Шрифт:
Интервал:
Закладка:
Однако центром притяжения собравшихся стала сцена убиения живого и симпатичного петуха: он спокойно стоял возле сожженной двери и никого не боялся. Всего дверей было три. На двух — уже висели распятые тушки домашних птиц. Бедняга и не подозревал о своем будущем, а между тем участь его давно была решена, Ибрагимов вместе с ассистенткой подошли к столику, на который заранее положили электронож. Сначала гость из солнечного Казахстана свернул петуху голову, затем разрезал пополам и с помощью гвоздей прикрепил к дверям. Публика этой галереи, пройдя «школу мужества» О. Кулика и А. Бренера, не утратила чувствительности. При этом она давно согласилась с Куликом, утверждавшим, что «красивой может быть только индустрия развлечений. Реальность некрасива». Его симпатии к жесткому, брутальному искусству Канат вполне разделяет, поскольку оно крепко связано с нестабильностью в обществе и, следовательно, с возможностью для художника прямого высказывания. Это, во-первых. Во-вторых, акции предшествует легенда, которая выглядит в общем-то правдоподобно. Чингисхан, завоевывая русские города, проделывал точно такие же манипуляции, правда, в отсутствии достижений из области бытовой техники. Древний ритуал означал принесение жертвы богу Сульдэ и утверждение на конкретной территории своей власти. В-третьих, исторический источник добавляет, что рисунок нынешнего герба Российского государства отчасти напоминает этот символ победы. Канат явно следует группе венских акционистов, проповедующих шокирующие способы работы в искусстве, и открыто применяет уже хрестоматийные знаки западных знаменитостей (сожженные двери — это Бойс, ровно разрезанный петух — это Дэмьен Херст). Он, прекрасно понимая, что постсоветское общество перекормлено насилием, приносит и в искусство его элементы. Ибрагимов фиксирует текущий момент с бессмысленными войнами, террором и их жертвами и высказывается против безмолвного общества, почти всегда соглашающегося с политическими решениями своих правителей.
«Эта акция в Алма-Ате не имела бы успеха, потому что публика не готова „считывать“ культурные слои. Московская искусствоведческая школа после Бренера, Кулика, Новикова, не говоря уже о Бойсе или Уорхолле, воспринимает происходящее адекватно и приветствует творческий импульс художника», — комментирует Марат Гельман.
Гельман познакомился с Ибрагимовым в сентябре прошлого года, когда ездил в Алма-Ату выступать с лекциями перед галеристами. Канат привлек внимание Марата настоящей образованностью и четким пониманием процессов, происходящих в западном художественном мире.

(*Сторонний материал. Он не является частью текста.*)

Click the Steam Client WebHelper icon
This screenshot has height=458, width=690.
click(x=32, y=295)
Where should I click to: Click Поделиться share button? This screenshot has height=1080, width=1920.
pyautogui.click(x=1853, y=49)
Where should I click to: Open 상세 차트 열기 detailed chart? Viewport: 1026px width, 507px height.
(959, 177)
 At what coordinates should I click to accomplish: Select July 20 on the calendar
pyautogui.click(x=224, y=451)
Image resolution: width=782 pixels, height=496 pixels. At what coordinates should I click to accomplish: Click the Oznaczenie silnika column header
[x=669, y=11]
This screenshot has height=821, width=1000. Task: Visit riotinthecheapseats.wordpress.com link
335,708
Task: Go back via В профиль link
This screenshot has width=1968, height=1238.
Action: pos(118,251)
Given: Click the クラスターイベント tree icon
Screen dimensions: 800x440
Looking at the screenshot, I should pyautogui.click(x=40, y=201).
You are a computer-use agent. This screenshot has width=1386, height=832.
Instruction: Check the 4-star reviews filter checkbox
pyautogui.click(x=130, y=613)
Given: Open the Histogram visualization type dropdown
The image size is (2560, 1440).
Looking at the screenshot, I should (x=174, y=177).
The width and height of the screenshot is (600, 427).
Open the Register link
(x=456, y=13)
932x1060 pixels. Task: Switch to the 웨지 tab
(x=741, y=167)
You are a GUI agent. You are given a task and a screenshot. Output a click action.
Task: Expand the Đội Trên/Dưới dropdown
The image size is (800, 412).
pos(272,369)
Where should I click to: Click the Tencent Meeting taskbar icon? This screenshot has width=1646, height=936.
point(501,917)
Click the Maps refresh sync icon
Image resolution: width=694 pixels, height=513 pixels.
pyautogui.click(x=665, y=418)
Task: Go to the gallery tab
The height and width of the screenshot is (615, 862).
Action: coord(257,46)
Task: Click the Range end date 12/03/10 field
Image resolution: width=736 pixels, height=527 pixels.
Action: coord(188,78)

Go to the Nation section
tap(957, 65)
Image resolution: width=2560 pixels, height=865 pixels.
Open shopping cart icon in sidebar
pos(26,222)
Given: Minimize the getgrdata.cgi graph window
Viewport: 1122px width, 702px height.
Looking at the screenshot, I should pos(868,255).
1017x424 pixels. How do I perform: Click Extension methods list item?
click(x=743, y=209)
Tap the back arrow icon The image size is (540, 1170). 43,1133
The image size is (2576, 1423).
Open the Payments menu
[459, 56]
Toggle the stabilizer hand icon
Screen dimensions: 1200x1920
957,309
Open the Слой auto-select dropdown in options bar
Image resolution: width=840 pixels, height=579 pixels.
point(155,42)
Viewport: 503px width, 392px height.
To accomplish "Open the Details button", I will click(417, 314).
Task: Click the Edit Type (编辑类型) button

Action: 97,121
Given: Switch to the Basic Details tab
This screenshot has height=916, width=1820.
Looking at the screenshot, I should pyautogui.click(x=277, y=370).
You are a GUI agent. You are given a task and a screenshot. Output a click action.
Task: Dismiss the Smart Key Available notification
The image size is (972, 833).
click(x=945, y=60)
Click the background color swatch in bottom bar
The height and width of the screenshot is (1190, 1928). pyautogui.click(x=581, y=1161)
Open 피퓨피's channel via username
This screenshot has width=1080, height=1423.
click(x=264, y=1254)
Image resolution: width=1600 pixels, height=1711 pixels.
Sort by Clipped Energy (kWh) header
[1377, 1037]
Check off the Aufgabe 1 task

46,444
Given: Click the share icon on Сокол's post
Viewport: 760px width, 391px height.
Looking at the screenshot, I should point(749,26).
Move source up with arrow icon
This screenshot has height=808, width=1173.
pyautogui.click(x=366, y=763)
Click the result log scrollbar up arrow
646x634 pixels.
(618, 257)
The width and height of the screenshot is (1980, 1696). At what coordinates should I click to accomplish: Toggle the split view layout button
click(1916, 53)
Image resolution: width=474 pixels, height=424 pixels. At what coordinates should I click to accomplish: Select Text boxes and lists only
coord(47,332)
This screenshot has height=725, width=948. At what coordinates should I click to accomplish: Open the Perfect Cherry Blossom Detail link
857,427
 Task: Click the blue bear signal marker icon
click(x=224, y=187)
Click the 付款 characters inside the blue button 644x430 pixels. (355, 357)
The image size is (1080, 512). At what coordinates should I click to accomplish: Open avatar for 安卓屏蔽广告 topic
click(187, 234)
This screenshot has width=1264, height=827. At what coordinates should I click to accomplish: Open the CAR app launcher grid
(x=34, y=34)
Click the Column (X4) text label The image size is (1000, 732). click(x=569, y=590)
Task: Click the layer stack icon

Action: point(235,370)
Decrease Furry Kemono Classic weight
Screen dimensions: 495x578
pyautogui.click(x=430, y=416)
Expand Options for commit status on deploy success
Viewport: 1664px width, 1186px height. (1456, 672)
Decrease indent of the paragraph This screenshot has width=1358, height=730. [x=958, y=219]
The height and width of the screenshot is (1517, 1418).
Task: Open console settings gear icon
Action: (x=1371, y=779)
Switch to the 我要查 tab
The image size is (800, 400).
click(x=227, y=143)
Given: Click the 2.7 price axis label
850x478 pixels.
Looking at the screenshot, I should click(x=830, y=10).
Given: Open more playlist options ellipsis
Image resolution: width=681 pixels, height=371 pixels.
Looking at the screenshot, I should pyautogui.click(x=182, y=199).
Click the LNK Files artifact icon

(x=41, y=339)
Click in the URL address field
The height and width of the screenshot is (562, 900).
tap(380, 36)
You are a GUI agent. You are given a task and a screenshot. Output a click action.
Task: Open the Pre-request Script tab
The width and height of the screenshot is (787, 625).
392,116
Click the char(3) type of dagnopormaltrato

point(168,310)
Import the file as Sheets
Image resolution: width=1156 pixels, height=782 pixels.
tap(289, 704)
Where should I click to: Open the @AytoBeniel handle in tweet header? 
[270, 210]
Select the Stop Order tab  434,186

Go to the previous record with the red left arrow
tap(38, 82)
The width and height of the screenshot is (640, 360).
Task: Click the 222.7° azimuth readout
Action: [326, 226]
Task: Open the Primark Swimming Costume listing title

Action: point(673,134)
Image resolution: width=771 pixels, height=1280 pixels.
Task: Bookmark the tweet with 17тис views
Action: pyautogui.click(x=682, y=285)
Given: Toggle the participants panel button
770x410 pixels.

Он оценил умение маневрировать и количество проработанной Ибрагимовым информации, но что не менее важно для дальнейшего роста художника — это сохранение собственной аутентичности. Вот почему агрессивной форме потребовался мифологический исток.
Совместная работа Гельмана и Ибрагимова началась в ноябре 1996-го, и с тех пор проблемы художника взял на себя известный галерист. Это далеко не первый случай поддержки художника в жизни Гельмана. Так было, когда он привез из Одессы Мартынчиков и в течение полутора лет финансировал их пребывание в Москве. Вскоре из Киева в российскую столицу переберутся Арсен Савадов и Георгий Сенченко. Канат Ибрагимов, вероятно, будет жить на два дома — в Алма-Ате и в Москве, как, скажем, происходит с Куликом, живущим теперь в Германии и в России.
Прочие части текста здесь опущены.